Records excerpted from a collection:
╔══

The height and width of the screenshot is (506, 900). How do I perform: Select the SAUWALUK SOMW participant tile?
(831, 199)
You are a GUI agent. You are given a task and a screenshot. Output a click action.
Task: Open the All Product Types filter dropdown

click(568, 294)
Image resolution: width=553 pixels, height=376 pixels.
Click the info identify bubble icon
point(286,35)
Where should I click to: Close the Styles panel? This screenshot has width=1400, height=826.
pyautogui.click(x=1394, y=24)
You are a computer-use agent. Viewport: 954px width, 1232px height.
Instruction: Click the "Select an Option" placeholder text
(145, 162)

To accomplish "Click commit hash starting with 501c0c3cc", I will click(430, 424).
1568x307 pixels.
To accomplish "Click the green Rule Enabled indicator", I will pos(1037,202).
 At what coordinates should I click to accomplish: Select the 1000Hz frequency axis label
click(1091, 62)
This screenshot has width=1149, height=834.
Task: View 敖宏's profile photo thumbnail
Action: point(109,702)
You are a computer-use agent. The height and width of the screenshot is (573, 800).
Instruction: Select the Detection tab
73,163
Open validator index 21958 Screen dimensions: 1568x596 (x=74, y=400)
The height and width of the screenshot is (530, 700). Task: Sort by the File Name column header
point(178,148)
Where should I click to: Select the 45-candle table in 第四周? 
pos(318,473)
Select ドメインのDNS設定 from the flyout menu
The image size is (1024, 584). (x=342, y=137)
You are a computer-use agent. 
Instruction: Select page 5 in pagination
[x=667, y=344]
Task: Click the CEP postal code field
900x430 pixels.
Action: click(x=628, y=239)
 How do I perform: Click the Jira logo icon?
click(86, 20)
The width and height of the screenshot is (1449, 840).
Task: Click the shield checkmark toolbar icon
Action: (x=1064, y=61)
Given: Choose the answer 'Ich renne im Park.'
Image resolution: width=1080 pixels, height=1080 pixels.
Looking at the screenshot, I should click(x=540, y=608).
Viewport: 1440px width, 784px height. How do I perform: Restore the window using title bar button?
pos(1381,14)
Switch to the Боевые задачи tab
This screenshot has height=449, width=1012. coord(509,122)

╚══

Exercise details ▸ Print, from the entries above, the line with "You are a GUI", the line with "You are a computer-use agent. Viewport: 954px" and all lines between them, exactly and with nothing else.

Answer to this task ▸
You are a GUI agent. You are given a task and a screenshot. Output a click action.
Task: Open the All Product Types filter dropdown

click(568, 294)
Image resolution: width=553 pixels, height=376 pixels.
Click the info identify bubble icon
point(286,35)
Where should I click to: Close the Styles panel? This screenshot has width=1400, height=826.
pyautogui.click(x=1394, y=24)
You are a computer-use agent. Viewport: 954px width, 1232px height.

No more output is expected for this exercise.